If the idea that we proposed above – that work happens with fewer interruptions when an engineer works on one issue at the time rather than on multiple – is true, we should see this here as a smaller number of interruptions.
Defining and Spotting Interruptions
Before we dive into the data, let’s explore how we might spot an interruption in the first place: Each day we can see the effort that an engineer spent on a certain Jira issue.
In the first example, the work model shows that an Engineer worked on an issue for 5 days (8/10 – 8/14) without interruptions (work signal was detected daily).
The next example shows that weekends are ignored for this analysis – we assume that most engineers will not normally work on those days, so a lack of work signal on Saturday and Sunday is not considered an interruption.
Hence in this second example, there is a work signal on Mon 8/10 – Tue 8/11 and then again on Fri 8/14, Mon 8/17 and Tue 8/18. This results in the detection of one interruption (Wed 8/12 – Thu 8/13).
In the last example, we see two interruptions: the first on Wednesday, and the second on the following Monday. Again, the weekend does not count as an interruption, even though there was no work signal detected for Saturday.
Interruptions and Cycle Time
After counting the number of interruptions for the issues of the 20 companies, we can group the issues into a group with zero interruptions and compare the cycle time to issues with at least one interruption.
The first interesting insight we find here is that the ratio of issues without interruptions, to issues with interruptions is about 70/30.
Issues with no work interruptions had an average cycle time of about 4 days, while issues with interruptions had a cycle time of about 13.5 days. This means that the cycle time of issues with no interruptions was about 70% shorter than for issues with at least one interruption.
Again, we need to pause here and ask the causation/correlation question: what causes this?
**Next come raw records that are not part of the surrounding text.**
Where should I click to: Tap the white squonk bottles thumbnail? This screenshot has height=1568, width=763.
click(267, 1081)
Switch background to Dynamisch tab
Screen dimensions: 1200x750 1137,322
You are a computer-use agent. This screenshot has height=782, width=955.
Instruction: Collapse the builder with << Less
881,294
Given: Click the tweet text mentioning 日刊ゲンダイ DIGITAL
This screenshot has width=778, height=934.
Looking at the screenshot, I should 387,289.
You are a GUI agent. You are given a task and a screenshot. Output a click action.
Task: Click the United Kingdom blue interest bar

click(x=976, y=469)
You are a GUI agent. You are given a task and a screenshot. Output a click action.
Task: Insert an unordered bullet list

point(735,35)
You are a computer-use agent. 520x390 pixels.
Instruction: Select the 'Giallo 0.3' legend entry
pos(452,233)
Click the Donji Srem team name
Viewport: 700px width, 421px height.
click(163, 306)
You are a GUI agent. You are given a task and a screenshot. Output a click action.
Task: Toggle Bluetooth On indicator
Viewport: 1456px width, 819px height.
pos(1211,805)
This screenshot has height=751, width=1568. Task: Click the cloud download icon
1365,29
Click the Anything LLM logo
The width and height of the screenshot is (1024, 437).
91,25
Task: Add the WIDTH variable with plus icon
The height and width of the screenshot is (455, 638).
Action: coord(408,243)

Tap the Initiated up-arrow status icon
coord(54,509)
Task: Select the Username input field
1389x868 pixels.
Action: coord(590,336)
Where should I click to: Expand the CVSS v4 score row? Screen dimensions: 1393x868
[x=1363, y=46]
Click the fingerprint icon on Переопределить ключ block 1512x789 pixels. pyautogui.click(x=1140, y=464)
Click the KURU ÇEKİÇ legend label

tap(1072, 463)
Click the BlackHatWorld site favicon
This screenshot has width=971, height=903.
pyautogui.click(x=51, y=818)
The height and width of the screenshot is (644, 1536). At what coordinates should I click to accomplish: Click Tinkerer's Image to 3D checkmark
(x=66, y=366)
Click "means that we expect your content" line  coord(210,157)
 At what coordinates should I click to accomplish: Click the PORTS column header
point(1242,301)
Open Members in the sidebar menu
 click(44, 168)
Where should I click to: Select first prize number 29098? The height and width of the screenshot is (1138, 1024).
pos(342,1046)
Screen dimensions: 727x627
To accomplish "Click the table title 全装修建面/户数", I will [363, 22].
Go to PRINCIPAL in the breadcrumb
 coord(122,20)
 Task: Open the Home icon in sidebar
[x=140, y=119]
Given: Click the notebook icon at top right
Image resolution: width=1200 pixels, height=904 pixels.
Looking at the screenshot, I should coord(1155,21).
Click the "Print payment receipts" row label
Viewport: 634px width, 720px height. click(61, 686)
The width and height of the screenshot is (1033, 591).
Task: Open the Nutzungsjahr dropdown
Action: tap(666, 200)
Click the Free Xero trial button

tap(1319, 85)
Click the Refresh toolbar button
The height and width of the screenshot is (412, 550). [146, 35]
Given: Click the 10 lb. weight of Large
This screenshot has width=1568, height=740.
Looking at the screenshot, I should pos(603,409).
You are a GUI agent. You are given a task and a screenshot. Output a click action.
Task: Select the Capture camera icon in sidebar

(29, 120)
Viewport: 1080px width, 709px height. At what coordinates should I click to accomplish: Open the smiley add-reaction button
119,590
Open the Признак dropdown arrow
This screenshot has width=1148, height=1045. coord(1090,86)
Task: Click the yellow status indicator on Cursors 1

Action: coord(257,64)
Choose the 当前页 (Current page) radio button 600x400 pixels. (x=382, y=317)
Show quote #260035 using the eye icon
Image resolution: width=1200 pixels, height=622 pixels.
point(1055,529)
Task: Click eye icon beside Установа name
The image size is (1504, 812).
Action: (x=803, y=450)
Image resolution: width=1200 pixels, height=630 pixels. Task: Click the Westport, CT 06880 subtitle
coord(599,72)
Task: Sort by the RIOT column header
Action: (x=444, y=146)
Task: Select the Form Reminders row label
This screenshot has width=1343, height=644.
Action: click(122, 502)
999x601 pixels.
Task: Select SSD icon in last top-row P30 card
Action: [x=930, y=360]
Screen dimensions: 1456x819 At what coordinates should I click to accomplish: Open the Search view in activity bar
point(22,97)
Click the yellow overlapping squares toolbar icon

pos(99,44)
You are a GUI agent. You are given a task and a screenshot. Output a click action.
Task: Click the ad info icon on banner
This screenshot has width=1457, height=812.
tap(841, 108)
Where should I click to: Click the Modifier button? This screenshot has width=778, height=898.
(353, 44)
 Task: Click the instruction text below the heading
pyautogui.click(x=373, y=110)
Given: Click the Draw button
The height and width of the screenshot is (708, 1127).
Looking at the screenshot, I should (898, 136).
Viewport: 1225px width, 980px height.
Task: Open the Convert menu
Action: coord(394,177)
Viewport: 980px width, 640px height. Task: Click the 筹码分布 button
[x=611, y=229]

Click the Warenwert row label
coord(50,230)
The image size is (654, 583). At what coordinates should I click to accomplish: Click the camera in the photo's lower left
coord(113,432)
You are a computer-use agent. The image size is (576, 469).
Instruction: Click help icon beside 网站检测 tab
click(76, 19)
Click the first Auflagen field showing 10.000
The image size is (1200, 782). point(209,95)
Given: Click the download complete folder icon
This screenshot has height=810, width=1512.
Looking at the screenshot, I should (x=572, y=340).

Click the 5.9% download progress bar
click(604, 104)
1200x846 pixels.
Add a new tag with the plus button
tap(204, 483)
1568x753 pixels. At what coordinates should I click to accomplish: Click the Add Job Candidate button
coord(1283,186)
What if I have a small task that usually takes two days? We can assume that for this the probability of being interrupted is much lower than if I have a big task that takes ten days. This is an excellent point to keep in mind since the analysis does not tell us anything about cause and effect. However, it does show us a nice relationship between the interruptions and the cycle times, which can be strengthened by also looking at the relationship between interruptions and FTEs – the total work that was done by an engineer related to the issue.
Doing so gives us confidence that the relationship is more than just a coincidence – the total work associated with the issues that had interruptions is about 0.25 FTEs higher (remember that 1 FTE = 24h, so 0.25 FTEs is about 6 hours of work which is roughly one work day).
The Cost of Interrupting Developers
What is still missing is the “cost” that is associated with interruptions. Unfortunately, this is not easy to quantify. As mentioned in Part I of this post, literature, and widely accepted ideas exist around this. However, quantifying this in data would take more time and space than we want to use here. So stay tuned for future data-driven analysis of this topic.
What We Learned:
Let’s take a moment to recap the key points from our analysis:
- Engineers who were able to limit their WIP to one issue at a time were more productive than their peers who juggled 2 or more tasks concurrently.
- A task that would have taken a day of effort if done without any other “In Progress” tasks, takes two days when an engineer is juggling two other tasks at the same time.
- If an engineer adds a fourth task to the mix the effort goes from one to fourteen days for the single task.
- The cycle time of issues with no interruptions was about 70% shorter than for issues with at least one interruption.
- The total work associated with issues that have one or more interruptions is about 0.25 FTEs higher (this is equivalent to about one work day (6 hours of work)).
- Cycle time increases by 6 hours (roughly one work day) for each interruption.